Lastly, which I saved until the end, after we’ve done a good 30 day food elimination with reintroductions and have done other gut testing, that’s when I may do an actual blood test for food sensitivities. I wait until then, because until you’ve really figured out your food sensitivities and healed the gut, if you do a food sensitivity test up front before you’ve healed the gut, you’re going to have a test that comes back with all kinds of positives on it that really aren’t reflective of what you’re truly sensitive to. It’s just that because you have either a gut infection, an imbalance, something going on creating intestinal permeability or a leaky gut, all the foods you’re eating or the most common foods you’re eating leak through into your immune system, and then your body creates these immunoglobulins to them that show up on your test.
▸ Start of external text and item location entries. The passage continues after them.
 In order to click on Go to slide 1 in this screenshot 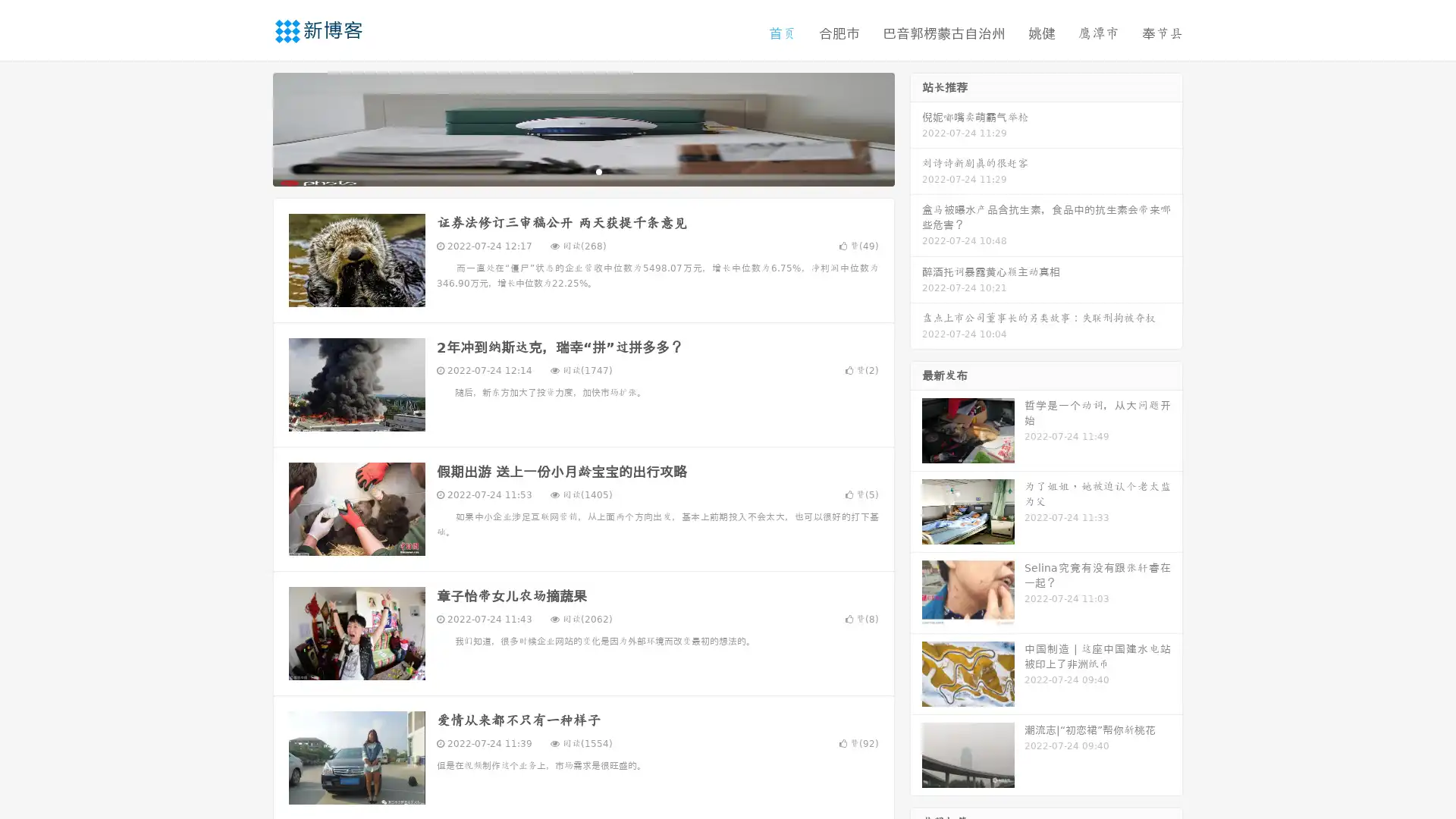, I will do `click(567, 171)`.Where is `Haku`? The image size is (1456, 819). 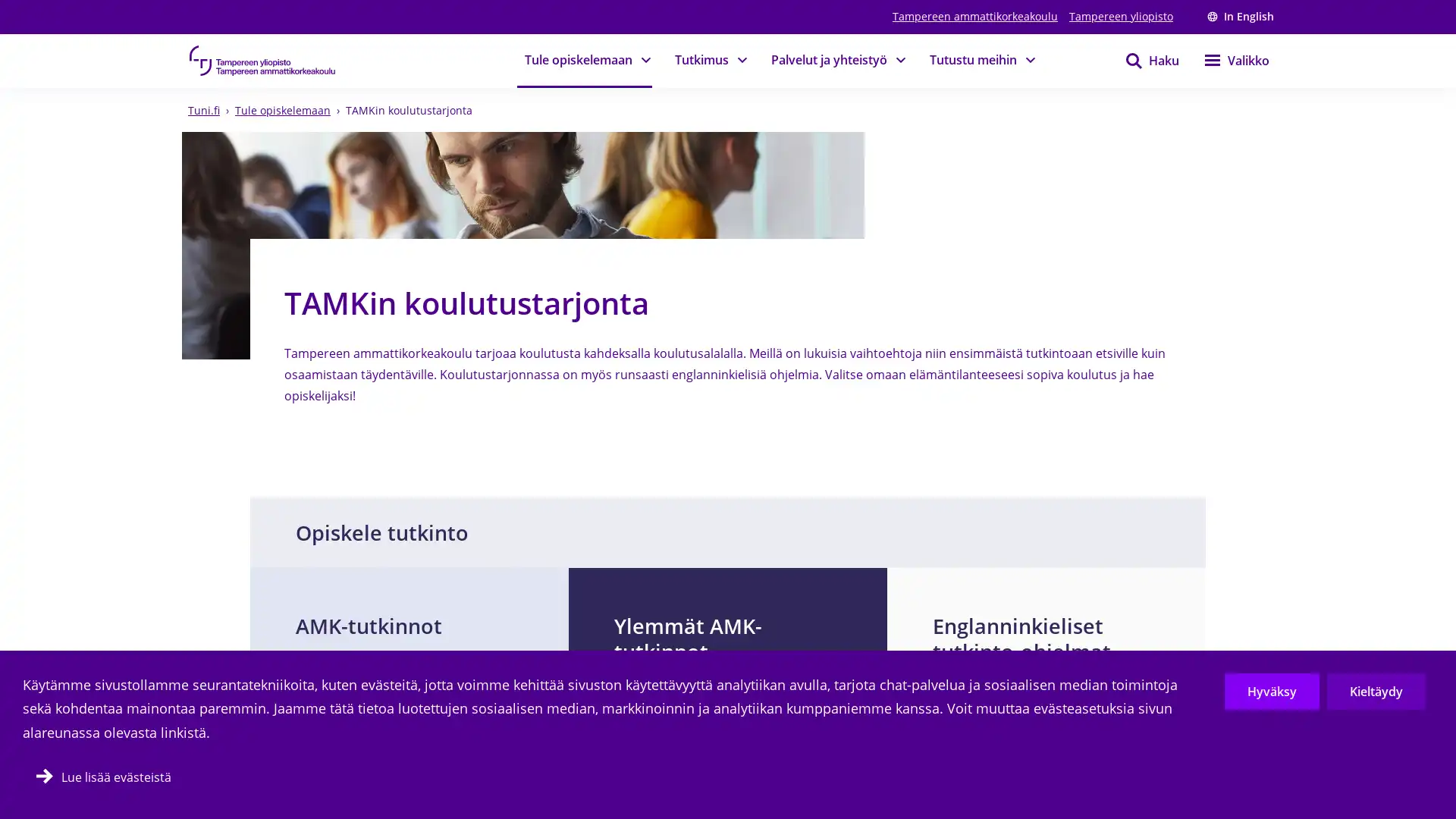
Haku is located at coordinates (1151, 60).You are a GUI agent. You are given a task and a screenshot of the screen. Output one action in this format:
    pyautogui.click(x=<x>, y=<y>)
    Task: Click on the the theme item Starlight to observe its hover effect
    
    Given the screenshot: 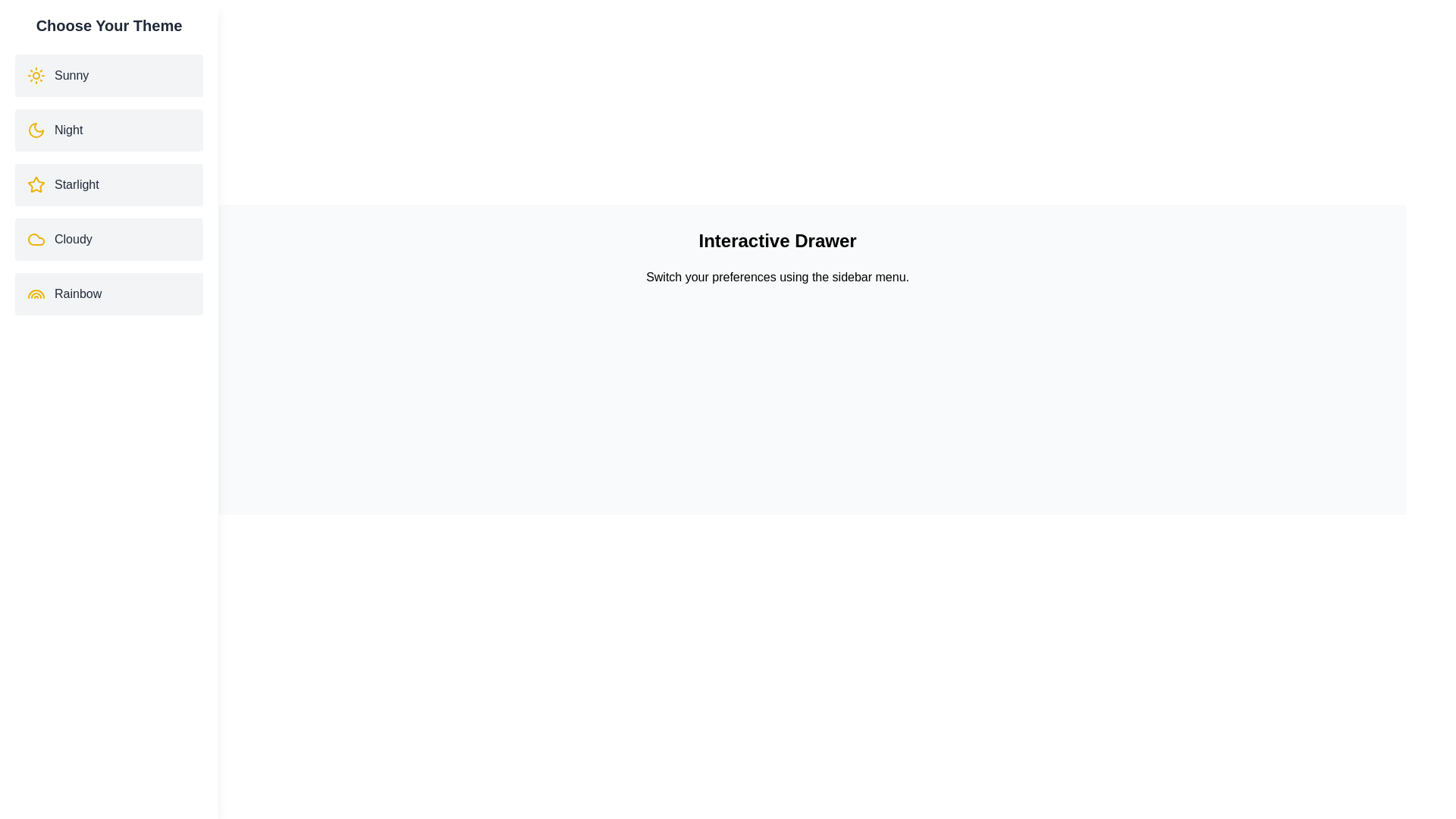 What is the action you would take?
    pyautogui.click(x=108, y=184)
Until we’ve really healed the gut, a lot of the food sensitivity tests, I don’t find them very useful because you’ll come up with this huge lists of foods that you can’t eat. Then until you heal the gut, if you start eating other foods and do a food sensitivity test again, you’re just going to have a test that shows up with those foods that you’re now eating. The goal is to really get to the root, find the root cause, and treat that, and heal the gut so that you’re not quite so sensitive to many foods. If you’ve gone through that process and are still having symptoms, then of course a food sensitivity test may be warranted at that time, because it’s possible you happen to have a sensitivity to a healthy food, something that would never be on an elimination food plan, like broccoli for example or salmon, something like that that no one would ever tell you to eliminate on purpose as part of an elimination food plan that you happen to be sensitive to.
This is Doctor Emily Parke with your Functional Health Minute for today.